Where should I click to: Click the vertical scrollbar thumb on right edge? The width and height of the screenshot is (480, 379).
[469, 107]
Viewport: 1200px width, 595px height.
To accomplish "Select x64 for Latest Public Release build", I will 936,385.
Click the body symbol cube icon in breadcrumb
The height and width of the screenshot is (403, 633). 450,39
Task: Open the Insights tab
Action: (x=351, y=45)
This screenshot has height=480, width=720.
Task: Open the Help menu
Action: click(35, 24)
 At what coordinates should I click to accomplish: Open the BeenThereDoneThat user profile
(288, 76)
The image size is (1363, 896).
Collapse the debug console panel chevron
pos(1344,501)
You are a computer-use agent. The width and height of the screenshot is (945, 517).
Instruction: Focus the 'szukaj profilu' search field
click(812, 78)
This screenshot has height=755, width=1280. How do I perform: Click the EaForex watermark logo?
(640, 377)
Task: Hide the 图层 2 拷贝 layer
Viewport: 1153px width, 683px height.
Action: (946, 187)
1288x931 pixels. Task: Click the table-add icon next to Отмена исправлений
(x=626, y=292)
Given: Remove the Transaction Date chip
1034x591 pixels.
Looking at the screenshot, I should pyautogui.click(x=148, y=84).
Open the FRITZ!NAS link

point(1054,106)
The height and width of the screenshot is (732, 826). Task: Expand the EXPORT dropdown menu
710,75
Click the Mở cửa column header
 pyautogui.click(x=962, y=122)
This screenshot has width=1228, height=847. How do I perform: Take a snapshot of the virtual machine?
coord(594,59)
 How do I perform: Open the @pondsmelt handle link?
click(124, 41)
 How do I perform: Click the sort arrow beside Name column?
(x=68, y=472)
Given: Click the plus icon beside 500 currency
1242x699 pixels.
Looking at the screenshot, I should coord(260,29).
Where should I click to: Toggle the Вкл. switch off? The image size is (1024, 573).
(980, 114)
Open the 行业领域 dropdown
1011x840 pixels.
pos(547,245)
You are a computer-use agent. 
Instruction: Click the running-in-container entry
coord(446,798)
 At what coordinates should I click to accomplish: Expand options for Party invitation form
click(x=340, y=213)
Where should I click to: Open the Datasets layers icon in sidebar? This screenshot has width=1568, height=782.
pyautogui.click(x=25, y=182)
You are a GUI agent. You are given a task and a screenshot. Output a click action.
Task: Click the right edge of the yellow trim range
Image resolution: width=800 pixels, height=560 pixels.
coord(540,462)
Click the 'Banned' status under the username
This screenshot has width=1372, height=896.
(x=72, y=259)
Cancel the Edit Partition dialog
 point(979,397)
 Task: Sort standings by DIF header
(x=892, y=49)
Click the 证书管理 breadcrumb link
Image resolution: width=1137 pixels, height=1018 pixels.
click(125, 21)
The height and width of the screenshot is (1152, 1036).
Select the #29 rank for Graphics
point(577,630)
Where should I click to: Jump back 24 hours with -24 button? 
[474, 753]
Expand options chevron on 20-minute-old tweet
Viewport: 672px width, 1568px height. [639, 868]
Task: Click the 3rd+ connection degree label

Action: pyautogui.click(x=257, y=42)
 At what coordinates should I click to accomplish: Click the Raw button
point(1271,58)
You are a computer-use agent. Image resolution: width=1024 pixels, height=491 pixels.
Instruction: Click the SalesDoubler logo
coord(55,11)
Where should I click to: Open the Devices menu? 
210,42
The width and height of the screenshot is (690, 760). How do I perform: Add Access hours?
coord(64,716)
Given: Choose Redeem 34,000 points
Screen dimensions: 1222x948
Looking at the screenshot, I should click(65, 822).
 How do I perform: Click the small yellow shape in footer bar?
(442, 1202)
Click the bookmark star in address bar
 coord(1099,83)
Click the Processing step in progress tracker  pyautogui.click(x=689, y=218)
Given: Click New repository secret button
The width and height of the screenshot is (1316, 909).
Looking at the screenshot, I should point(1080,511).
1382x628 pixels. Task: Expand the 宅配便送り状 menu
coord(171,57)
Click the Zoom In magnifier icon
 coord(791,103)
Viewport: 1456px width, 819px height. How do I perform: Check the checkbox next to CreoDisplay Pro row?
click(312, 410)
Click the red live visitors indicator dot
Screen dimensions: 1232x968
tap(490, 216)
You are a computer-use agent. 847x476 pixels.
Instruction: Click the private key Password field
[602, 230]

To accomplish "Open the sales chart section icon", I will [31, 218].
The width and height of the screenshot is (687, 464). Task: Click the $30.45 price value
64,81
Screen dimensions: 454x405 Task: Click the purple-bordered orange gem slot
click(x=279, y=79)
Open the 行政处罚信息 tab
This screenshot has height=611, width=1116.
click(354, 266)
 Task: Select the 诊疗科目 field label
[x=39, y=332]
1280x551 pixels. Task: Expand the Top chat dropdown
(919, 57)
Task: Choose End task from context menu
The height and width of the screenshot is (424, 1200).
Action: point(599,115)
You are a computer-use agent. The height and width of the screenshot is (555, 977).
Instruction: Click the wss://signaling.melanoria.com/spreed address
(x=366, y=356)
********
> **Exercise aim**:
Please restate each record exactly as it reads.

> **Output below**:
Where should I click to: Click the vertical scrollbar thumb on right edge? The width and height of the screenshot is (480, 379).
[469, 107]
Viewport: 1200px width, 595px height.
To accomplish "Select x64 for Latest Public Release build", I will 936,385.
Click the body symbol cube icon in breadcrumb
The height and width of the screenshot is (403, 633). 450,39
Task: Open the Insights tab
Action: (x=351, y=45)
This screenshot has height=480, width=720.
Task: Open the Help menu
Action: click(35, 24)
 At what coordinates should I click to accomplish: Open the BeenThereDoneThat user profile
(288, 76)
The image size is (1363, 896).
Collapse the debug console panel chevron
pos(1344,501)
You are a computer-use agent. The width and height of the screenshot is (945, 517).
Instruction: Focus the 'szukaj profilu' search field
click(812, 78)
This screenshot has height=755, width=1280. How do I perform: Click the EaForex watermark logo?
(640, 377)
Task: Hide the 图层 2 拷贝 layer
Viewport: 1153px width, 683px height.
Action: (946, 187)
1288x931 pixels. Task: Click the table-add icon next to Отмена исправлений
(x=626, y=292)
Given: Remove the Transaction Date chip
1034x591 pixels.
Looking at the screenshot, I should pyautogui.click(x=148, y=84).
Open the FRITZ!NAS link

point(1054,106)
The height and width of the screenshot is (732, 826). Task: Expand the EXPORT dropdown menu
710,75
Click the Mở cửa column header
 pyautogui.click(x=962, y=122)
This screenshot has width=1228, height=847. How do I perform: Take a snapshot of the virtual machine?
coord(594,59)
 How do I perform: Open the @pondsmelt handle link?
click(124, 41)
 How do I perform: Click the sort arrow beside Name column?
(x=68, y=472)
Given: Click the plus icon beside 500 currency
1242x699 pixels.
Looking at the screenshot, I should coord(260,29).
Where should I click to: Toggle the Вкл. switch off? The image size is (1024, 573).
(980, 114)
Open the 行业领域 dropdown
1011x840 pixels.
pos(547,245)
You are a computer-use agent. 
Instruction: Click the running-in-container entry
coord(446,798)
 At what coordinates should I click to accomplish: Expand options for Party invitation form
click(x=340, y=213)
Where should I click to: Open the Datasets layers icon in sidebar? This screenshot has width=1568, height=782.
pyautogui.click(x=25, y=182)
You are a GUI agent. You are given a task and a screenshot. Output a click action.
Task: Click the right edge of the yellow trim range
Image resolution: width=800 pixels, height=560 pixels.
coord(540,462)
Click the 'Banned' status under the username
This screenshot has width=1372, height=896.
(x=72, y=259)
Cancel the Edit Partition dialog
 point(979,397)
 Task: Sort standings by DIF header
(x=892, y=49)
Click the 证书管理 breadcrumb link
Image resolution: width=1137 pixels, height=1018 pixels.
click(125, 21)
The height and width of the screenshot is (1152, 1036).
Select the #29 rank for Graphics
point(577,630)
Where should I click to: Jump back 24 hours with -24 button? 
[474, 753]
Expand options chevron on 20-minute-old tweet
Viewport: 672px width, 1568px height. [639, 868]
Task: Click the 3rd+ connection degree label

Action: pyautogui.click(x=257, y=42)
 At what coordinates should I click to accomplish: Click the Raw button
point(1271,58)
You are a computer-use agent. Image resolution: width=1024 pixels, height=491 pixels.
Instruction: Click the SalesDoubler logo
coord(55,11)
Where should I click to: Open the Devices menu? 
210,42
The width and height of the screenshot is (690, 760). How do I perform: Add Access hours?
coord(64,716)
Given: Choose Redeem 34,000 points
Screen dimensions: 1222x948
Looking at the screenshot, I should click(65, 822).
 How do I perform: Click the small yellow shape in footer bar?
(442, 1202)
Click the bookmark star in address bar
 coord(1099,83)
Click the Processing step in progress tracker  pyautogui.click(x=689, y=218)
Given: Click New repository secret button
The width and height of the screenshot is (1316, 909).
Looking at the screenshot, I should point(1080,511).
1382x628 pixels. Task: Expand the 宅配便送り状 menu
coord(171,57)
Click the Zoom In magnifier icon
 coord(791,103)
Viewport: 1456px width, 819px height. How do I perform: Check the checkbox next to CreoDisplay Pro row?
click(312, 410)
Click the red live visitors indicator dot
Screen dimensions: 1232x968
tap(490, 216)
You are a computer-use agent. 847x476 pixels.
Instruction: Click the private key Password field
[602, 230]

To accomplish "Open the sales chart section icon", I will [31, 218].
The width and height of the screenshot is (687, 464). Task: Click the $30.45 price value
64,81
Screen dimensions: 454x405 Task: Click the purple-bordered orange gem slot
click(x=279, y=79)
Open the 行政处罚信息 tab
This screenshot has height=611, width=1116.
click(354, 266)
 Task: Select the 诊疗科目 field label
[x=39, y=332]
1280x551 pixels. Task: Expand the Top chat dropdown
(919, 57)
Task: Choose End task from context menu
The height and width of the screenshot is (424, 1200).
Action: point(599,115)
You are a computer-use agent. The height and width of the screenshot is (555, 977).
Instruction: Click the wss://signaling.melanoria.com/spreed address
(x=366, y=356)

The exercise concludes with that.